Abdul Latif’s grandfather Shah Karim was a Sayad of Matari and so celebrated for his piety that his mausoleum at Bulree in the Karachi District is still the scene of an annual fair. Shah Karim was born in 1558 A.D. and died it is said in 1660 A.D. The tale runs that while Shah Karim was yet a boy, he met a fakir in a mosque. The fakir had been a soldier, but the awful consequences of war had so preyed on his mind that he had deserted the army. Shah Karim became the spiritual follower of this fakir and grew up so renowned a saint that it was commonly said that whereas Bahawaldin, a rival saint, could make a live man dead, Shah Karim could make a dead man alive. Shah Karim removed to Bulree and had three sons, one of whom Shah Habib was the father of Abdul Latif, the subject of our article.
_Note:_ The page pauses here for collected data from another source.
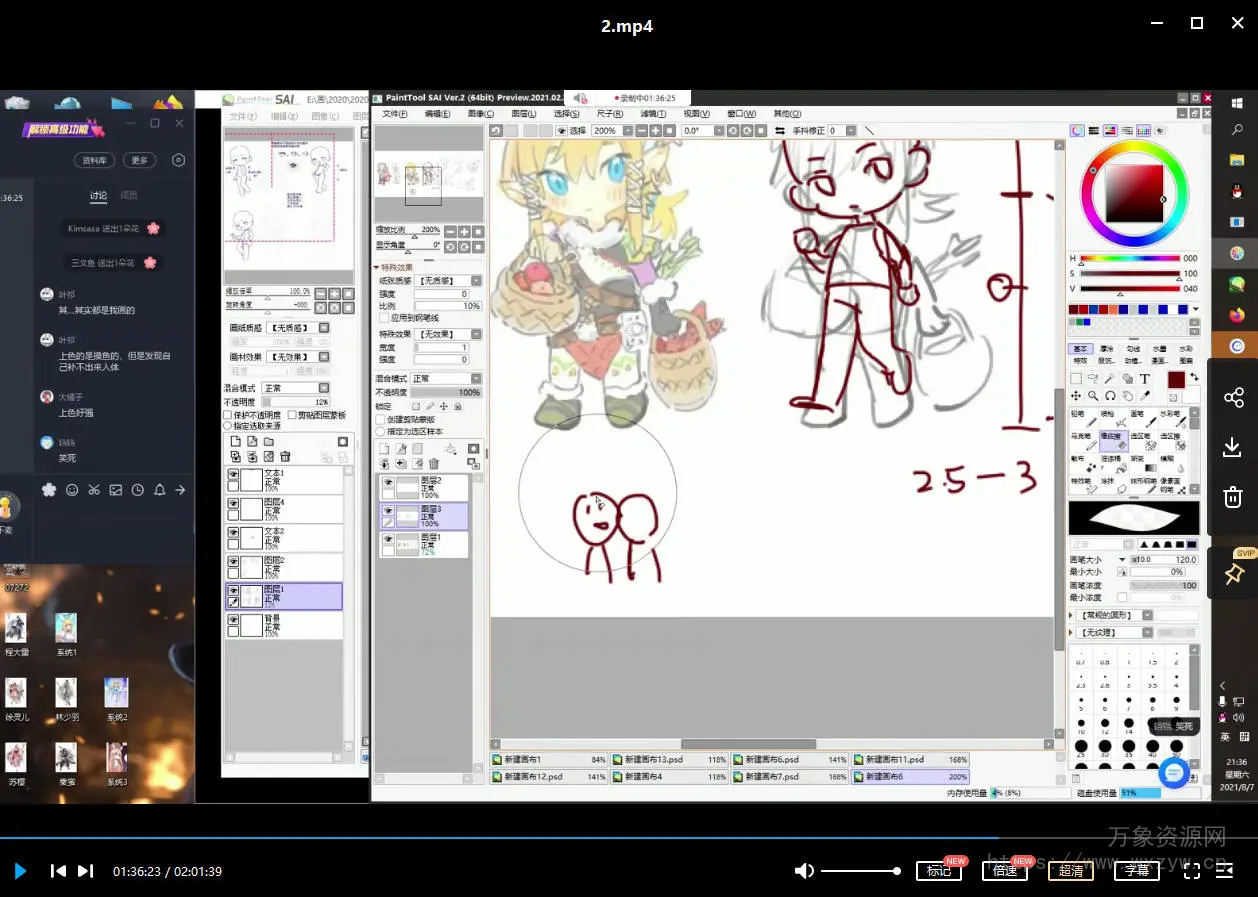Skip to next video with next-track icon

coord(86,871)
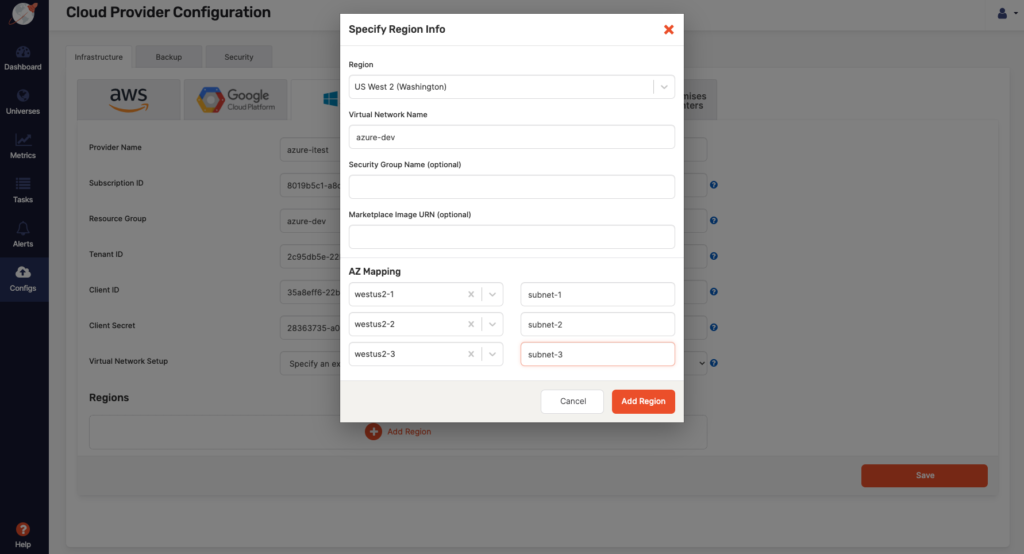Switch to the Security tab
This screenshot has width=1024, height=554.
coord(238,57)
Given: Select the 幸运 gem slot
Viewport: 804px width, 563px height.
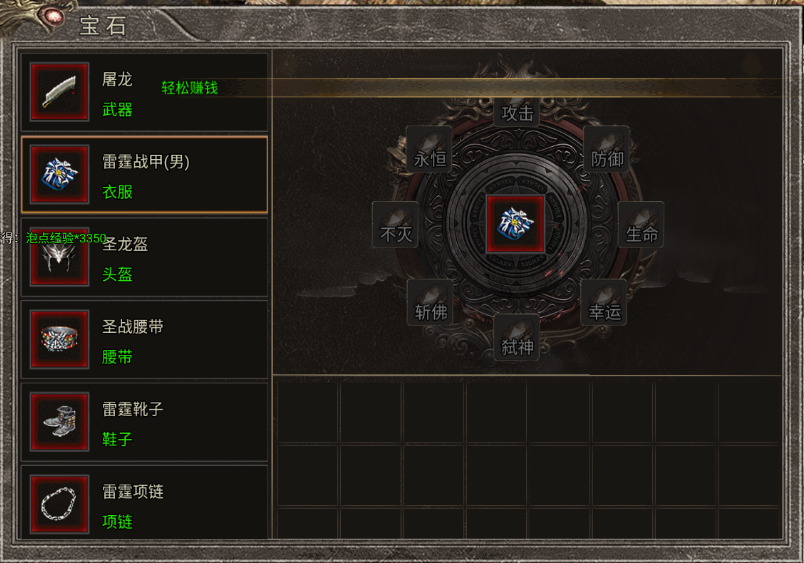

The date of his birth is to be found in the Persian line on his mausoleum.

Gardeed mahw ishk wujoode Latif Meer.

(The spirit of the lordly Latif was absorbed in love).

According to the Abjad system, this gives the date of his death as 1751 A.D. As he was sixty-three when he died, he was born in 1688 A.D. He thus lived to see the establishment of the Kalhora dynasty, the invasion of Nadir Shah in 1739 and that of Ahmad Shah Durani in 1748.

Abdul Latif fell in love with a beautiful Moghul girl, the daughter of one Mirza Beg. He was said to be a descendant of Mirza Jani Beg of the Turkhan dynasty, whose tombs are among the Makli Hills. Abdul Latif serenaded the lovely girl in verses written by himself, until he was ordered off the premises [23]by her father. Undefeated, he turned himself into a pigeon and cooed his love to the fair maiden from the trellis of her balcony. Even so Mirza Beg with a father’s vigilance pierced his disguise and threatened to set his falcons on Abdul Latif, unless he flew away. The unhappy Abdul Latif went and sat on a sandhill and watched the house of the Moghul girl with such devotion from afar, that the sandhill grew round him until it had covered all but his head. A goatherd Jam by name who passed saw his head sticking out. He told Abdul Latif’s father, Shah Habib, who had his son dug up. But Abdul Latif was still beside himself with amorous passion. He went to a carpenter and induced him to hollow out a tamarisk tree, that stood by itself in a cemetery. Latif got inside the hollow tree and looked out on the world through a single cleft. In vain Shah Habib sought everywhere for his son. At last his lamentations touched the heart of the carpenter, who shewed him his son’s hiding place. Shah Habib took his son home, but an evil fate overtook the carpenter. As a punishment for betraying Abdul Latif’s hiding place, he became a leper. Shah Habib licked the sores, so that they healed, all save one obstinate one that remained open on his forehead.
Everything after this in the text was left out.